• _Problem details_:
Exact copies of all the entries are needed.

+++ Data to examine

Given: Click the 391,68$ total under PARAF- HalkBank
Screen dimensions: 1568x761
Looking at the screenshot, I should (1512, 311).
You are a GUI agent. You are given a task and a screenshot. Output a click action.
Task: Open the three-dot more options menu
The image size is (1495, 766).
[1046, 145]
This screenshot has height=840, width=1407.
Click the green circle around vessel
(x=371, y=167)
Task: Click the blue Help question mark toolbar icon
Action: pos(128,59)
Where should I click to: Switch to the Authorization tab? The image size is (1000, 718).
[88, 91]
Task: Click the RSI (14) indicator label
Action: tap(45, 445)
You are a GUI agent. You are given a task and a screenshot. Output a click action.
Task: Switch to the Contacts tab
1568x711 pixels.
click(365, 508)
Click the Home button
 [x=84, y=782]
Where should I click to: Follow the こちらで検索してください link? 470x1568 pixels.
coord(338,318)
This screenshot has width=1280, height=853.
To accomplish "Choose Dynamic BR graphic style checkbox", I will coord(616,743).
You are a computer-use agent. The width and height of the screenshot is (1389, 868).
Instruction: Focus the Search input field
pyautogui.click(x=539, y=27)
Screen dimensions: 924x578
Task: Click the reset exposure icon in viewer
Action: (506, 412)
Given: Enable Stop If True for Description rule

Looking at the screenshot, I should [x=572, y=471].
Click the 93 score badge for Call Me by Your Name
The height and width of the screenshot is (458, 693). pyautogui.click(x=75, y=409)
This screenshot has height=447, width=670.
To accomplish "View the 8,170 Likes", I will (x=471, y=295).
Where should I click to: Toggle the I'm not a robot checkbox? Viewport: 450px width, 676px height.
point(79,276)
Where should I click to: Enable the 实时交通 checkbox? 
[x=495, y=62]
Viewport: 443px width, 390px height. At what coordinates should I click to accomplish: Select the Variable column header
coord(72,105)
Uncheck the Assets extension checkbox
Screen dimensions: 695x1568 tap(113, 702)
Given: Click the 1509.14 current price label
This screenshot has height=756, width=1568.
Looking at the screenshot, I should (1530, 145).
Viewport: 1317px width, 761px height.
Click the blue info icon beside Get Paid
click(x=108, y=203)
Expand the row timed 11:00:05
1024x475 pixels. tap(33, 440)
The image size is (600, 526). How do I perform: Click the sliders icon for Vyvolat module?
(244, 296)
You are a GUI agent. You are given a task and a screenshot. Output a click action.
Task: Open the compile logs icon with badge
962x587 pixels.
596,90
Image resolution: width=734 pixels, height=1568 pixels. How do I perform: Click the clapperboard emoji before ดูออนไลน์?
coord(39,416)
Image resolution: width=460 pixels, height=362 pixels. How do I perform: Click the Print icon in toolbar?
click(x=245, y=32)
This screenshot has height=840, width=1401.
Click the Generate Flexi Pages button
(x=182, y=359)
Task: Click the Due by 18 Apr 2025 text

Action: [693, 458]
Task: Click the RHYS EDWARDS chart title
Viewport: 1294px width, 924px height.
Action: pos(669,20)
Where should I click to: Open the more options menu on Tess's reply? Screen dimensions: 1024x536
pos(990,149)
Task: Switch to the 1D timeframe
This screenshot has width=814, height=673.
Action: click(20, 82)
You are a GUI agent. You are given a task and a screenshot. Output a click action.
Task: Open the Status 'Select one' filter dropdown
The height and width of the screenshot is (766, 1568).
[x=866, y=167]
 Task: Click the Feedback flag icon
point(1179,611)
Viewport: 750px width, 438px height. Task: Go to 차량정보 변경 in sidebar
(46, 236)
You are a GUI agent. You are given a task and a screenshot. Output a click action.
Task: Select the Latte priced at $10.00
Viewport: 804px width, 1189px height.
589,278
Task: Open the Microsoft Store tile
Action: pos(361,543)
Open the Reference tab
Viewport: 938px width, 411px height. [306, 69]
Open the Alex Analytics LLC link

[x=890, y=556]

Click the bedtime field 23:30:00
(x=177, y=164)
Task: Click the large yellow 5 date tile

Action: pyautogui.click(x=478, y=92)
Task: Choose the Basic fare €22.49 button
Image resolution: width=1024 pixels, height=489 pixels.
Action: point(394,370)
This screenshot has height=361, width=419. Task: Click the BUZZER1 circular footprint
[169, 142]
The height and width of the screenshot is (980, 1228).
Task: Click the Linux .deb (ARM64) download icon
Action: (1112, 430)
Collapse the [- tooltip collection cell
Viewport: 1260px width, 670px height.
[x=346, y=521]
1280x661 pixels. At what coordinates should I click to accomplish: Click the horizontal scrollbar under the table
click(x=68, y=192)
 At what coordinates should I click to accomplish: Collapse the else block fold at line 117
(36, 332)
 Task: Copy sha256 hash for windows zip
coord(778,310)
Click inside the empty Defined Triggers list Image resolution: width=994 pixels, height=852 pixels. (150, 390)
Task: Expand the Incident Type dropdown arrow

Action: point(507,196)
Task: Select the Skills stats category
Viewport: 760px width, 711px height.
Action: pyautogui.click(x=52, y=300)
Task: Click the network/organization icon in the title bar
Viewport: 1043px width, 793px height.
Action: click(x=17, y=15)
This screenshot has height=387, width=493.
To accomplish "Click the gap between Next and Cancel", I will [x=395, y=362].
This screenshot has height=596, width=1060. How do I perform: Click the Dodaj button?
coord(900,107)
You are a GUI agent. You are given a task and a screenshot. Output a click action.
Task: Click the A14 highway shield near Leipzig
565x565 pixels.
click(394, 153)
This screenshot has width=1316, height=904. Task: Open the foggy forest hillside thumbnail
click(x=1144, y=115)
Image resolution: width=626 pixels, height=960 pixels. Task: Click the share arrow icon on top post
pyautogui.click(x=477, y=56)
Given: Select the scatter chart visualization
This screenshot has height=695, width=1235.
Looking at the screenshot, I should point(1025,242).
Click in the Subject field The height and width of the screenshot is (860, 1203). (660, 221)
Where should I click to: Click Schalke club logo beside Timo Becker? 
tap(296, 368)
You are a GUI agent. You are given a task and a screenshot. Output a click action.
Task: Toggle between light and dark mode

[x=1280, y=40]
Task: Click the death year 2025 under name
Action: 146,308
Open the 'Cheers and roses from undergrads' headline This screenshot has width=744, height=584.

++++++

• _Worked solution_:
Given: Click the 391,68$ total under PARAF- HalkBank
Screen dimensions: 1568x761
Looking at the screenshot, I should (1512, 311).
You are a GUI agent. You are given a task and a screenshot. Output a click action.
Task: Open the three-dot more options menu
The image size is (1495, 766).
[1046, 145]
This screenshot has height=840, width=1407.
Click the green circle around vessel
(x=371, y=167)
Task: Click the blue Help question mark toolbar icon
Action: pos(128,59)
Where should I click to: Switch to the Authorization tab? The image size is (1000, 718).
[88, 91]
Task: Click the RSI (14) indicator label
Action: tap(45, 445)
You are a GUI agent. You are given a task and a screenshot. Output a click action.
Task: Switch to the Contacts tab
1568x711 pixels.
click(365, 508)
Click the Home button
 [x=84, y=782]
Where should I click to: Follow the こちらで検索してください link? 470x1568 pixels.
coord(338,318)
This screenshot has width=1280, height=853.
To accomplish "Choose Dynamic BR graphic style checkbox", I will coord(616,743).
You are a computer-use agent. The width and height of the screenshot is (1389, 868).
Instruction: Focus the Search input field
pyautogui.click(x=539, y=27)
Screen dimensions: 924x578
Task: Click the reset exposure icon in viewer
Action: (506, 412)
Given: Enable Stop If True for Description rule

Looking at the screenshot, I should [x=572, y=471].
Click the 93 score badge for Call Me by Your Name
The height and width of the screenshot is (458, 693). pyautogui.click(x=75, y=409)
This screenshot has height=447, width=670.
To accomplish "View the 8,170 Likes", I will (x=471, y=295).
Where should I click to: Toggle the I'm not a robot checkbox? Viewport: 450px width, 676px height.
point(79,276)
Where should I click to: Enable the 实时交通 checkbox? 
[x=495, y=62]
Viewport: 443px width, 390px height. At what coordinates should I click to accomplish: Select the Variable column header
coord(72,105)
Uncheck the Assets extension checkbox
Screen dimensions: 695x1568 tap(113, 702)
Given: Click the 1509.14 current price label
This screenshot has height=756, width=1568.
Looking at the screenshot, I should (1530, 145).
Viewport: 1317px width, 761px height.
Click the blue info icon beside Get Paid
click(x=108, y=203)
Expand the row timed 11:00:05
1024x475 pixels. tap(33, 440)
The image size is (600, 526). How do I perform: Click the sliders icon for Vyvolat module?
(244, 296)
You are a GUI agent. You are given a task and a screenshot. Output a click action.
Task: Open the compile logs icon with badge
962x587 pixels.
596,90
Image resolution: width=734 pixels, height=1568 pixels. How do I perform: Click the clapperboard emoji before ดูออนไลน์?
coord(39,416)
Image resolution: width=460 pixels, height=362 pixels. How do I perform: Click the Print icon in toolbar?
click(x=245, y=32)
This screenshot has height=840, width=1401.
Click the Generate Flexi Pages button
(x=182, y=359)
Task: Click the Due by 18 Apr 2025 text

Action: [693, 458]
Task: Click the RHYS EDWARDS chart title
Viewport: 1294px width, 924px height.
Action: pos(669,20)
Where should I click to: Open the more options menu on Tess's reply? Screen dimensions: 1024x536
pos(990,149)
Task: Switch to the 1D timeframe
This screenshot has width=814, height=673.
Action: click(20, 82)
You are a GUI agent. You are given a task and a screenshot. Output a click action.
Task: Open the Status 'Select one' filter dropdown
The height and width of the screenshot is (766, 1568).
[x=866, y=167]
 Task: Click the Feedback flag icon
point(1179,611)
Viewport: 750px width, 438px height. Task: Go to 차량정보 변경 in sidebar
(46, 236)
You are a GUI agent. You are given a task and a screenshot. Output a click action.
Task: Select the Latte priced at $10.00
Viewport: 804px width, 1189px height.
589,278
Task: Open the Microsoft Store tile
Action: pos(361,543)
Open the Reference tab
Viewport: 938px width, 411px height. [306, 69]
Open the Alex Analytics LLC link

[x=890, y=556]

Click the bedtime field 23:30:00
(x=177, y=164)
Task: Click the large yellow 5 date tile

Action: pyautogui.click(x=478, y=92)
Task: Choose the Basic fare €22.49 button
Image resolution: width=1024 pixels, height=489 pixels.
Action: point(394,370)
This screenshot has height=361, width=419. Task: Click the BUZZER1 circular footprint
[169, 142]
The height and width of the screenshot is (980, 1228).
Task: Click the Linux .deb (ARM64) download icon
Action: (1112, 430)
Collapse the [- tooltip collection cell
Viewport: 1260px width, 670px height.
[x=346, y=521]
1280x661 pixels. At what coordinates should I click to accomplish: Click the horizontal scrollbar under the table
click(x=68, y=192)
 At what coordinates should I click to accomplish: Collapse the else block fold at line 117
(36, 332)
 Task: Copy sha256 hash for windows zip
coord(778,310)
Click inside the empty Defined Triggers list Image resolution: width=994 pixels, height=852 pixels. (150, 390)
Task: Expand the Incident Type dropdown arrow

Action: point(507,196)
Task: Select the Skills stats category
Viewport: 760px width, 711px height.
Action: pyautogui.click(x=52, y=300)
Task: Click the network/organization icon in the title bar
Viewport: 1043px width, 793px height.
Action: click(x=17, y=15)
This screenshot has height=387, width=493.
To accomplish "Click the gap between Next and Cancel", I will [x=395, y=362].
This screenshot has height=596, width=1060. How do I perform: Click the Dodaj button?
coord(900,107)
You are a GUI agent. You are given a task and a screenshot. Output a click action.
Task: Click the A14 highway shield near Leipzig
565x565 pixels.
click(394, 153)
This screenshot has width=1316, height=904. Task: Open the foggy forest hillside thumbnail
click(x=1144, y=115)
Image resolution: width=626 pixels, height=960 pixels. Task: Click the share arrow icon on top post
pyautogui.click(x=477, y=56)
Given: Select the scatter chart visualization
This screenshot has height=695, width=1235.
Looking at the screenshot, I should point(1025,242).
Click in the Subject field The height and width of the screenshot is (860, 1203). (660, 221)
Where should I click to: Click Schalke club logo beside Timo Becker? 
tap(296, 368)
You are a GUI agent. You are given a task and a screenshot. Output a click action.
Task: Toggle between light and dark mode

[x=1280, y=40]
Task: Click the death year 2025 under name
Action: 146,308
Open the 'Cheers and roses from undergrads' headline This screenshot has width=744, height=584.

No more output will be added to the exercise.